The Specialized Pro-Set Stem lists a torque value of 40 inch lbs / 4.5 Nm 
Would you use a Ritchey Torque Key (5Nm) to tighten this stem or buy a torque wrench?


----------



## PJ352 (Dec 5, 2007)

Stumpjumper FSR said:


> The Specialized Pro-Set Stem lists a torque value of 40 inch lbs / 4.5 Nm
> Would you use a Ritchey Torque Key (5Nm) to tighten this stem or buy a torque wrench?


I use a 3 way hex wrench, but I've worked on bikes for about 25 years and CF for 3. Never owned a torque wrench and never damaged a part, but I've read a few posts here on RBR where members have done damage using torque wrenches. Just my .02 cents.


----------



## sixteenstone96 (Feb 1, 2010)

Stumpjumper FSR said:


> The Specialized Pro-Set Stem lists a torque value of 40 inch lbs / 4.5 Nm
> Would you use a Ritchey Torque Key (5Nm) to tighten this stem or buy a torque wrench?



yes preset 5nm would be fine


----------



## Stumpjumper FSR (Aug 6, 2006)

sixteenstone96 said:


> yes preset 5nm would be fine


This is the response I just received from Specialized:

I am sorry, but it is not recommended to go over the torque spec. We hope you understand our position. Thank you again for contacting us
Please feel free to contact me at the phone number and extension listed below if you have any further questions.

I don't understand why they don't publish a maximum torque spec for the Pro Set as they did with the Carbon Sworks


----------



## DonDenver (May 30, 2007)

The pro set is labeled at 4.5 Nm (yes?) then set to 4.5. Max values don't need be stated.
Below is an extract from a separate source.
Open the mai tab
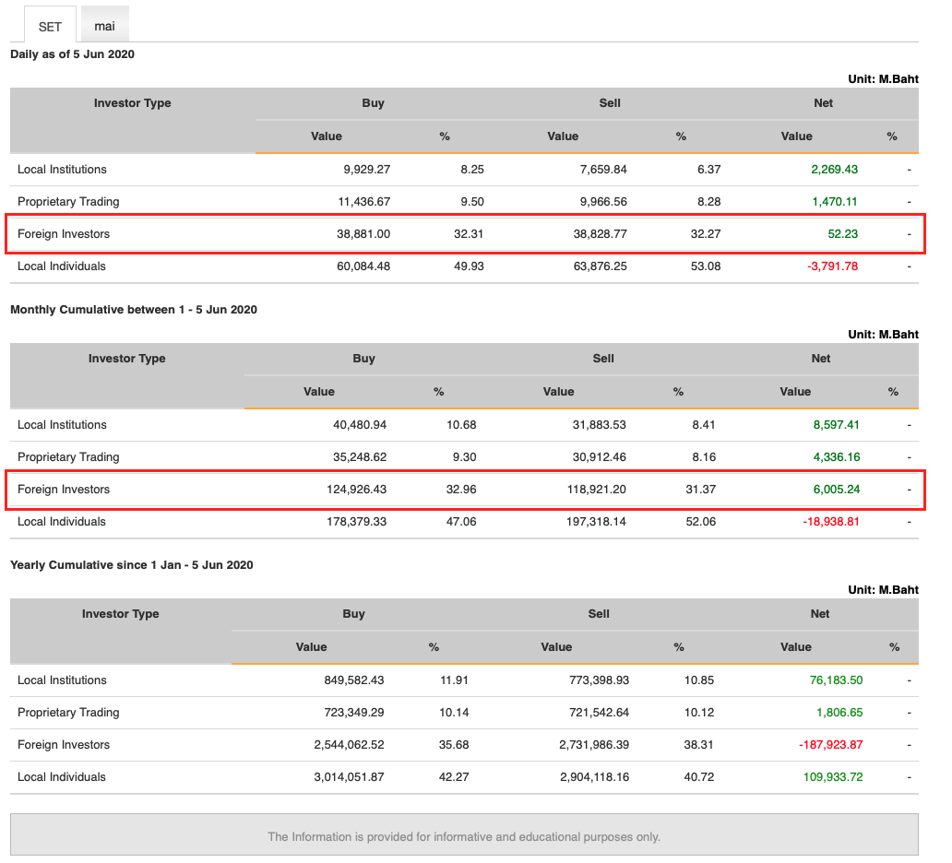952x863 pixels. pyautogui.click(x=104, y=26)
Also, I for one would _never_ use the Ritchey TK for that application. FWIW I own (several) Torque wrench’s that all been ranged and seasoned like any of my shop tools that require such calibration. I’ve long ago quit that “feel” approach be it guessing 45 ft pounds on a car bolt or a 6.2 Nm seat post wrench job.


----------



## Stumpjumper FSR (Aug 6, 2006)

DonDenver said:


> The pro set is labeled at 4.5 Nm (yes?) then set to 4.5. Max values don't need be stated. Also, I for one would _never_ use the Ritchey TK for that application. FWIW I own (several) Torque wrench’s that all been ranged and seasoned like any of my shop tools that require such calibration. I’ve long ago quit that “feel” approach be it guessing 45 ft pounds on a car bolt or a 6.2 Nm seat post wrench job.


Thanks for the advice, my LBS uses a Ritchy Torque Key so I wondered if I could get away with one (you would think because of liability they would actually torque fasteners correctly), I too am not a fan of the “feel approach“ so I’ll be ordering a Effetto Mariposa Giusta today.


----------